## What you are asked to do
In the records below, the part to copy starts at the line containing "The width and height of the screenshot is (1036, 680)." and goes to the last line; output it exactly, without pictures.

## Data for analysis
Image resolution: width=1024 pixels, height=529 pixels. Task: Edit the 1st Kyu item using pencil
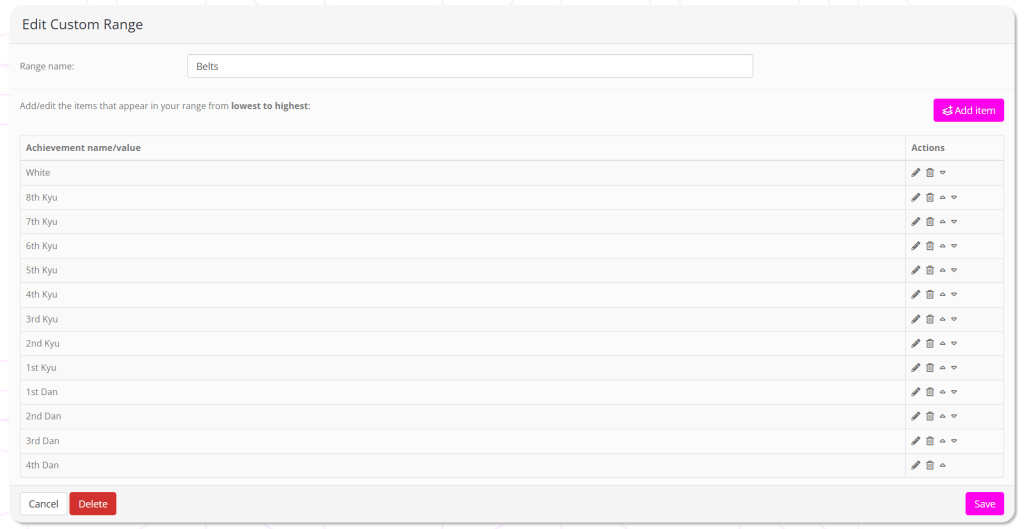(916, 367)

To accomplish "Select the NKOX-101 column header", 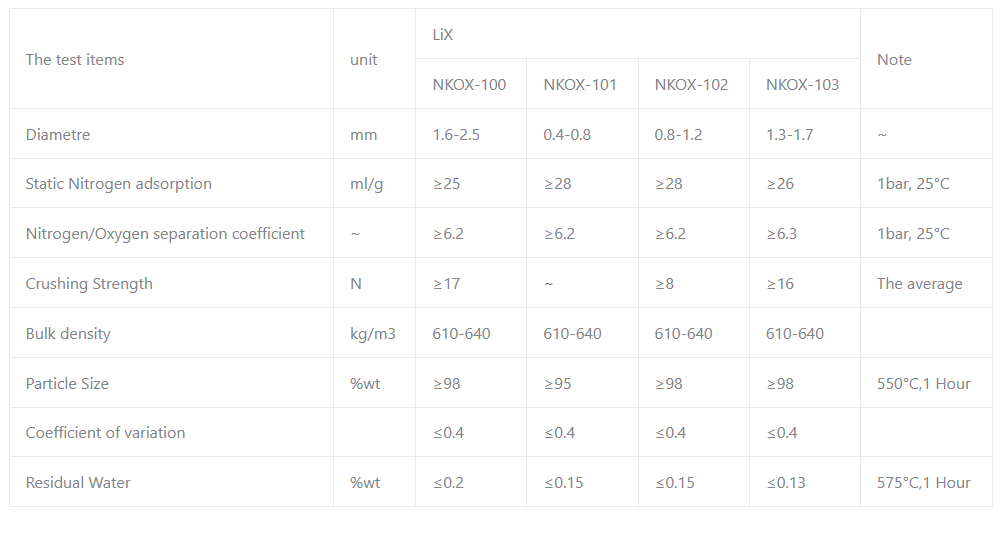I will point(580,85).
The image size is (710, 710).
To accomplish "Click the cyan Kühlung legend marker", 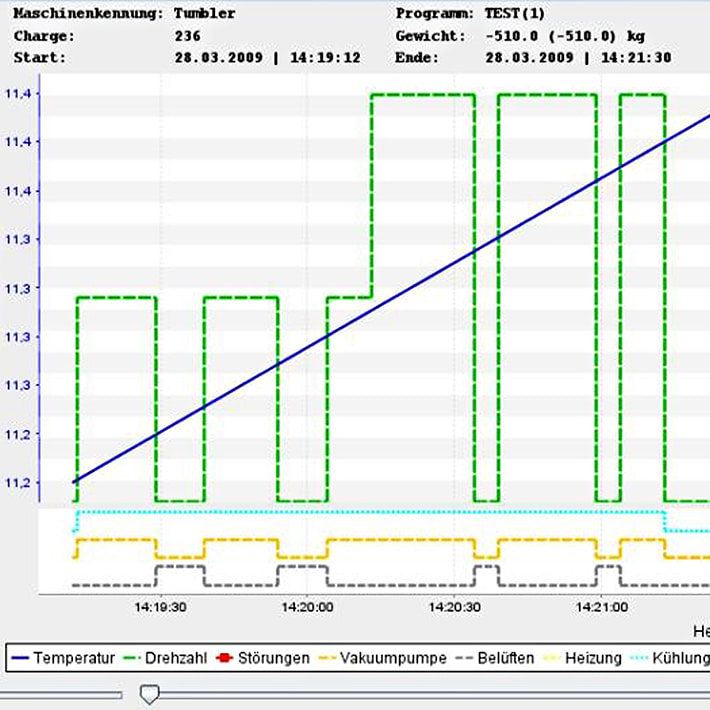I will [x=640, y=658].
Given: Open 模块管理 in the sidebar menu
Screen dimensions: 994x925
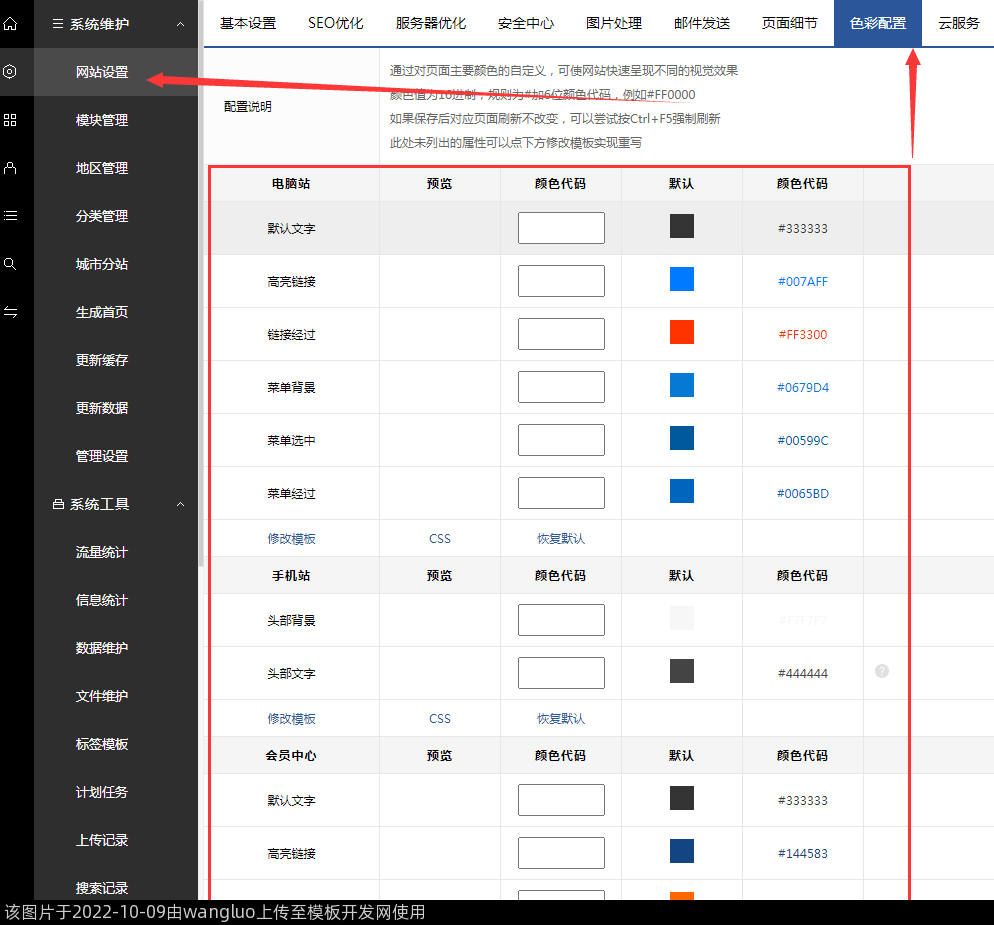Looking at the screenshot, I should [x=102, y=120].
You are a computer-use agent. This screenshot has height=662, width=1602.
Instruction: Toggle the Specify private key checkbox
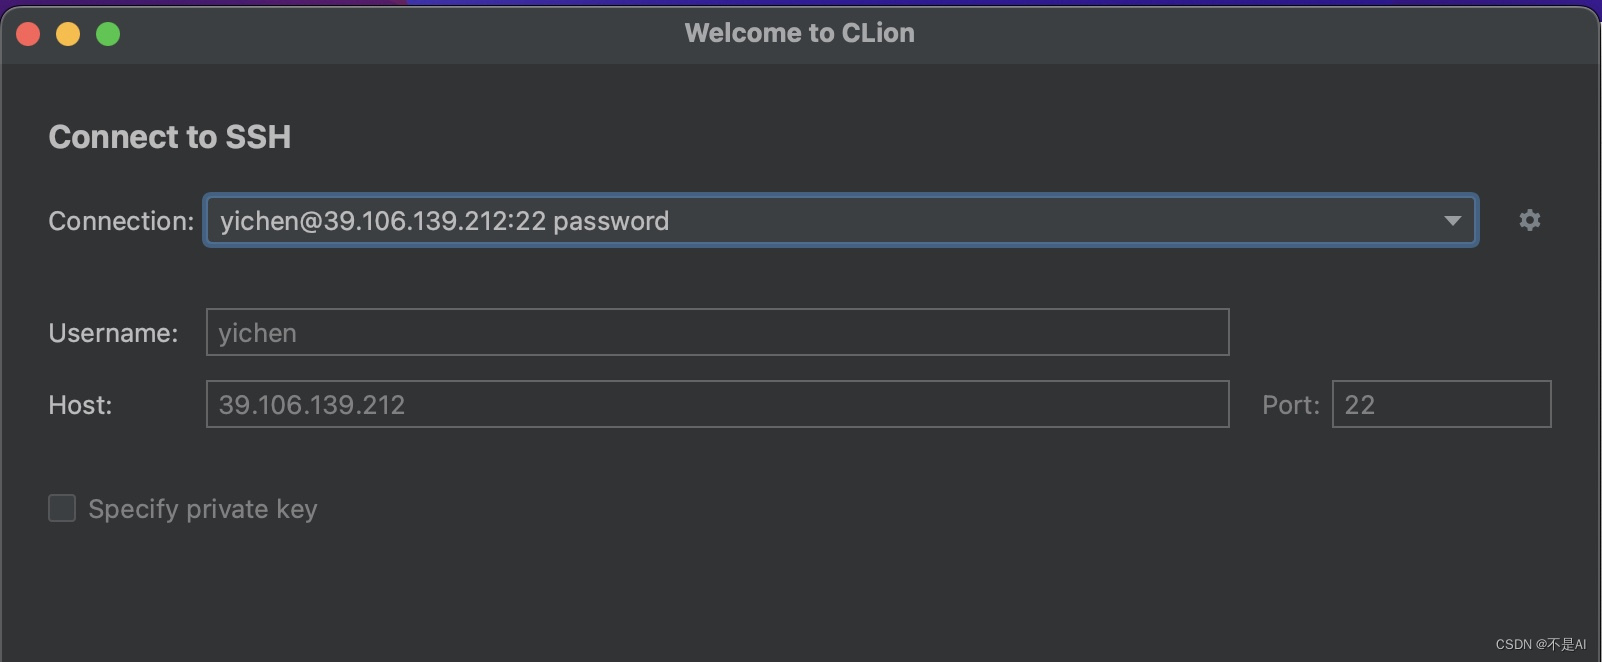61,508
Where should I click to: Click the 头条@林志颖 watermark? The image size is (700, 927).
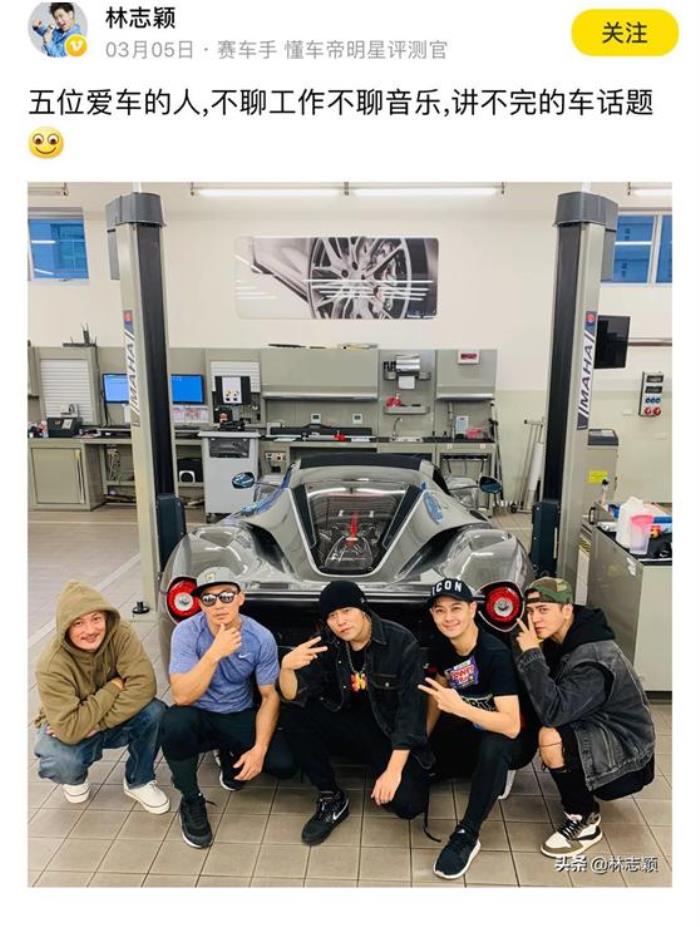pyautogui.click(x=606, y=864)
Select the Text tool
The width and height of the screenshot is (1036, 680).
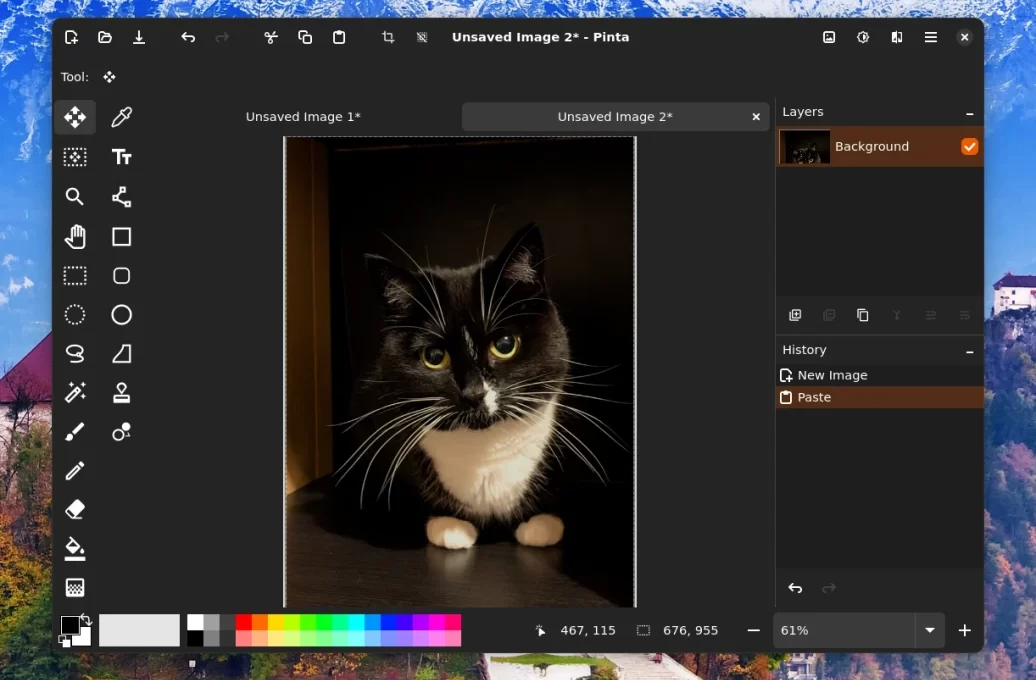(x=121, y=157)
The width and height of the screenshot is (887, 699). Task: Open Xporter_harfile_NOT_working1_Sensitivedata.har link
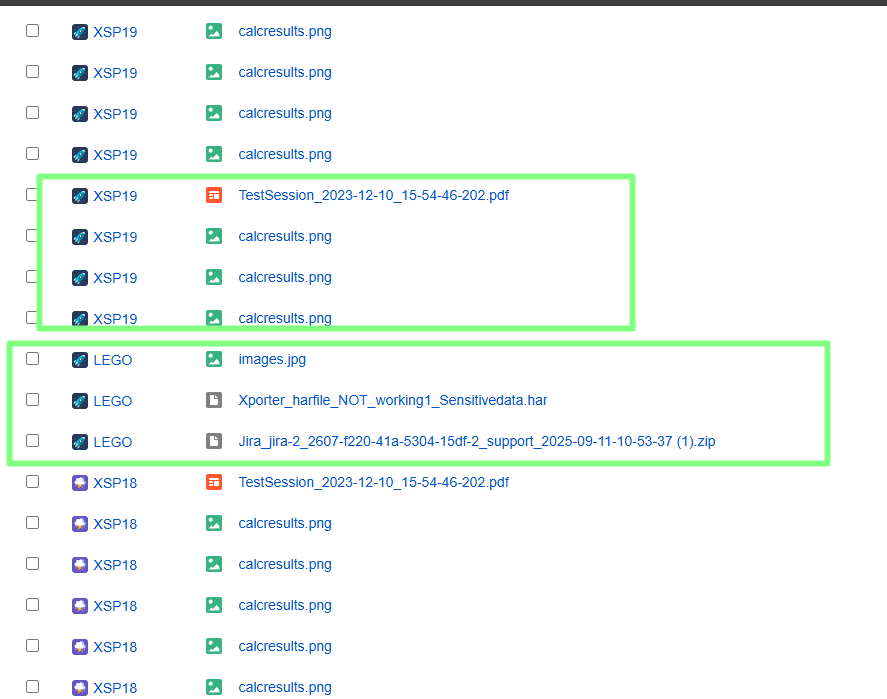click(x=392, y=400)
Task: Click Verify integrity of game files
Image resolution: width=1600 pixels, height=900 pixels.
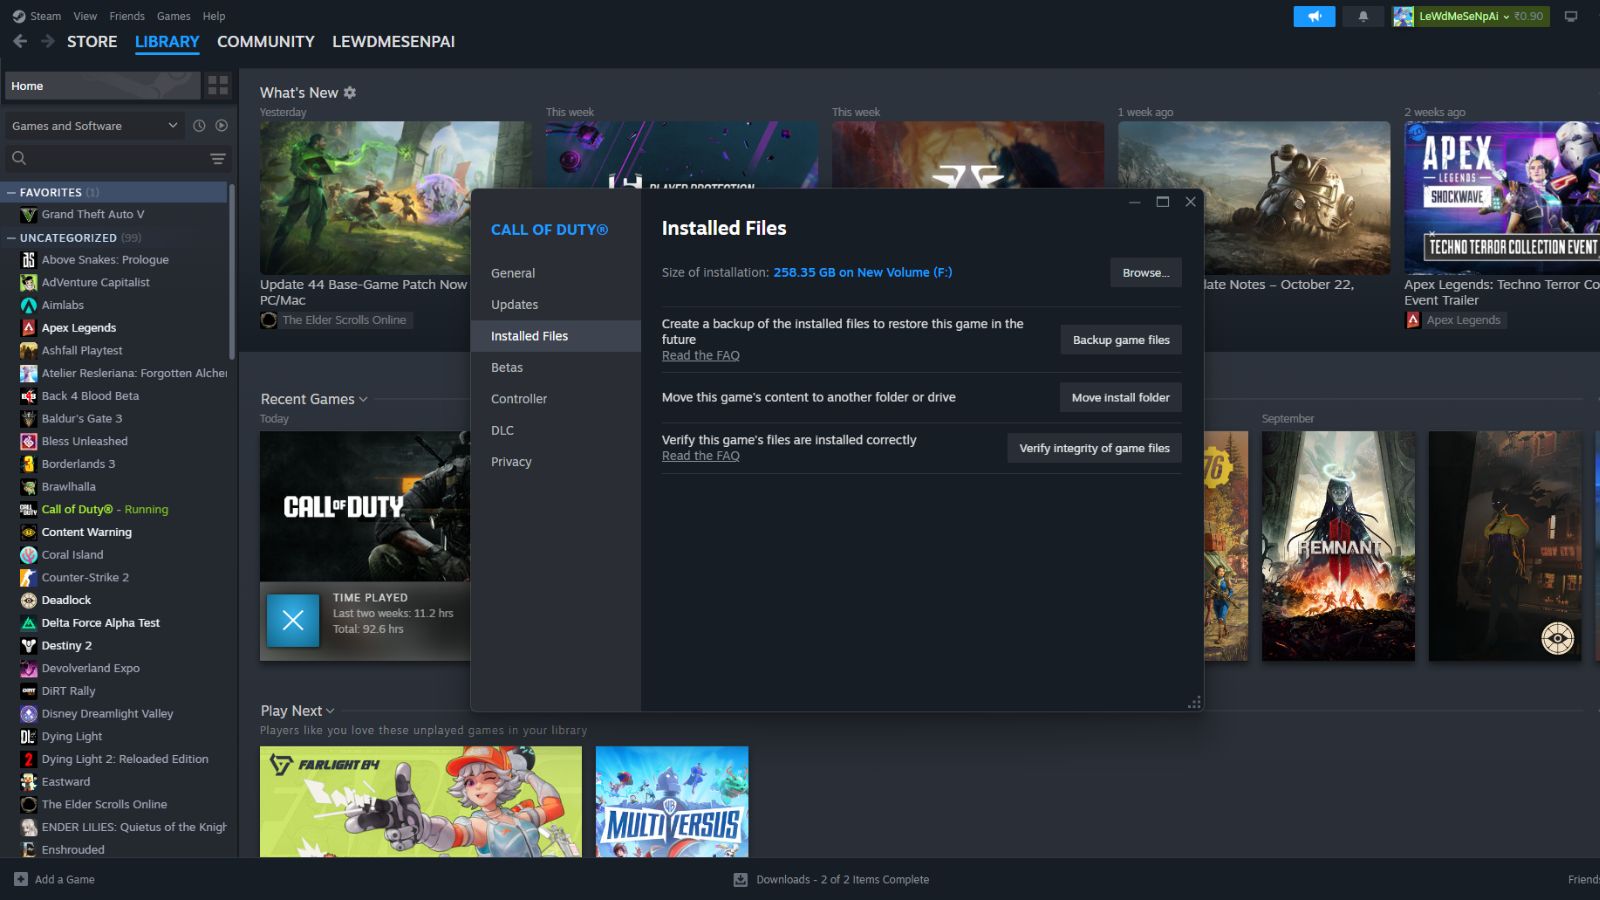Action: [1094, 448]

## Task answer
The width and height of the screenshot is (1036, 680).
(x=121, y=157)
The width and height of the screenshot is (887, 699). Task: Open Xporter_harfile_NOT_working1_Sensitivedata.har link
click(x=392, y=400)
Task: Click Verify integrity of game files
Image resolution: width=1600 pixels, height=900 pixels.
Action: [1094, 448]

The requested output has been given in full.